São os "momentos decisivos" da vida de uma família: ou se "mata" o pai, ou ficamos como pai. E não é por acaso que esse impulso sexual de Eva venha com comichões, com expressões de dor - é doloroso "comme il faut", a sexualidade feminina no interior. No meio daquele divórcio, a vida passa, a vida acontece... Um pai e uma filha a amarem-se com violência. É provavelmente esse o gesto de sofisticação deste olhar sobre corpos em transe.

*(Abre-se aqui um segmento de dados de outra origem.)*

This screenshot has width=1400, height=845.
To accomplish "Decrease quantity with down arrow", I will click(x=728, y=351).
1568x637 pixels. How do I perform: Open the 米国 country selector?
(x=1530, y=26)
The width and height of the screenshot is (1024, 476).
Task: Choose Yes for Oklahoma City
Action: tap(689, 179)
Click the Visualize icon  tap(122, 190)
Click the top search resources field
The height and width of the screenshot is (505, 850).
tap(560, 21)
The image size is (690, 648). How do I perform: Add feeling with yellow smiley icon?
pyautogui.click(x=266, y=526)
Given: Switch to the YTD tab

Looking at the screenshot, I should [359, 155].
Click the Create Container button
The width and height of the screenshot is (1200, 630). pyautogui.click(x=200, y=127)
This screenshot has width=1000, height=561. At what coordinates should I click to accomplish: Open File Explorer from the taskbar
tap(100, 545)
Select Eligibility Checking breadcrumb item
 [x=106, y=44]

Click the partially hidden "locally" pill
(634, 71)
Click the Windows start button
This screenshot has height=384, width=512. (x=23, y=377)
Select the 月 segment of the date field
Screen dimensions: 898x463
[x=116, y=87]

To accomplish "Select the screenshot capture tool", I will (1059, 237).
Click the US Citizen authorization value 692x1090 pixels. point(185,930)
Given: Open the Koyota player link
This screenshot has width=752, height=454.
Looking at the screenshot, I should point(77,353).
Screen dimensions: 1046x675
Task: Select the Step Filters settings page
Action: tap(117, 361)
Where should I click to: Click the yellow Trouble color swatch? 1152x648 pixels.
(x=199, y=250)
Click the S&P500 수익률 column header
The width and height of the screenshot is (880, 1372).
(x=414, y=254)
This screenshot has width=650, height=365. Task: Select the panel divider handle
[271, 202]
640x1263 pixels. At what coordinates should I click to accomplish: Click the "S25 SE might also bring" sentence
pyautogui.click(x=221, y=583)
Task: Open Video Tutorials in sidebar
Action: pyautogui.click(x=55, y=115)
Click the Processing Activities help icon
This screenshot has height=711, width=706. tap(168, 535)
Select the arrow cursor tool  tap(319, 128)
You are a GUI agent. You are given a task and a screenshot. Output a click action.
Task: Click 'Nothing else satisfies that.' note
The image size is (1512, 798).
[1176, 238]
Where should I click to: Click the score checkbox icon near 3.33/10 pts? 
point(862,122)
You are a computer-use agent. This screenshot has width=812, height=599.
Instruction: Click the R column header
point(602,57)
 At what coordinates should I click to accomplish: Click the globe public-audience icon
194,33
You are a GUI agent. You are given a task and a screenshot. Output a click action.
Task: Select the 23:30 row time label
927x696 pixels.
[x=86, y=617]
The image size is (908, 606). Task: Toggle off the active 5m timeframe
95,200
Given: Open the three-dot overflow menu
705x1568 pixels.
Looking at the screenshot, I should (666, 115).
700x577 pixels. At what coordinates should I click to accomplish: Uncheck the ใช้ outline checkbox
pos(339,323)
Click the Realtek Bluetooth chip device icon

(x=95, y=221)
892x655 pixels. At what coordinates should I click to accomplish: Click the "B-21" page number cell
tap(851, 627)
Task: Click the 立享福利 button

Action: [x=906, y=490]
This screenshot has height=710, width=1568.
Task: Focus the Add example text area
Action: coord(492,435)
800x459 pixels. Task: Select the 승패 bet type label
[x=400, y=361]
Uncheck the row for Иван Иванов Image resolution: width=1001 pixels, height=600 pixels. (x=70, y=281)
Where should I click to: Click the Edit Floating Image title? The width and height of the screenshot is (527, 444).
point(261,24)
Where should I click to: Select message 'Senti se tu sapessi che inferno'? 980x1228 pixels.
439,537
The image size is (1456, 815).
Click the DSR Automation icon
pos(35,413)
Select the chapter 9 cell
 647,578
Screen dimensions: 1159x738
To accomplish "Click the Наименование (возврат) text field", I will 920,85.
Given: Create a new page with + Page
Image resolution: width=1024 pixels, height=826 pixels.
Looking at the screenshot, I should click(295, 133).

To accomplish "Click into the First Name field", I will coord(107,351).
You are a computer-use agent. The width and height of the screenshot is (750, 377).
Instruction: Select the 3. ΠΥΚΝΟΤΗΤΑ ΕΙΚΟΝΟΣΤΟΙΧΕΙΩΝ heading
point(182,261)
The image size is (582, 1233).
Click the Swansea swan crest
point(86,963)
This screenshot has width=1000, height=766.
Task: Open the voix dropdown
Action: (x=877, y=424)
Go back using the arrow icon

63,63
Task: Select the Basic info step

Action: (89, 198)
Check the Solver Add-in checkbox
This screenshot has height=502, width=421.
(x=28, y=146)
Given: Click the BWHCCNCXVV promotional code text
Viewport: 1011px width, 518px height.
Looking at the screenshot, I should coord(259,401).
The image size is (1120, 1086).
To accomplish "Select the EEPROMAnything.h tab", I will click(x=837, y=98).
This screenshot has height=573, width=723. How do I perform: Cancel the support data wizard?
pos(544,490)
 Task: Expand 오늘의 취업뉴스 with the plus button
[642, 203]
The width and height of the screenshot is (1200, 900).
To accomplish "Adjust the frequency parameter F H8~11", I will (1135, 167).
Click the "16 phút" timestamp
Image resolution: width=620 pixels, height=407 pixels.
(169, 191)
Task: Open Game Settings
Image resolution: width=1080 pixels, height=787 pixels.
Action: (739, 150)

Outra maneira de aderir à disposição errática do filme é ver nele uma reflexão sobre desejo e poesia, coisas que não rimam mas que aqui estão ligadas, sobretudo porque estão todos em crise, inclusive o gato que chega a atacar a filha mais nova. Por isso mesmo, Eva olha para o mundo dos adultos que tem à sua frente e tenta encontrar respostas: o que fazer do aborrecimento do mundo da mãe? Como gerir a vida de poesia frustrada do seu pai e dos amigos que parecem ainda adolescentes? Mais vale amar o gato? O melhor é pensar que Maurel não quer dar lições de vida, apenas observar.
Boa surpresa da Costa Rica, mesmo que, muitas vezes, sentimos que o filme já não tem mais nenhum trunfo para oferecer.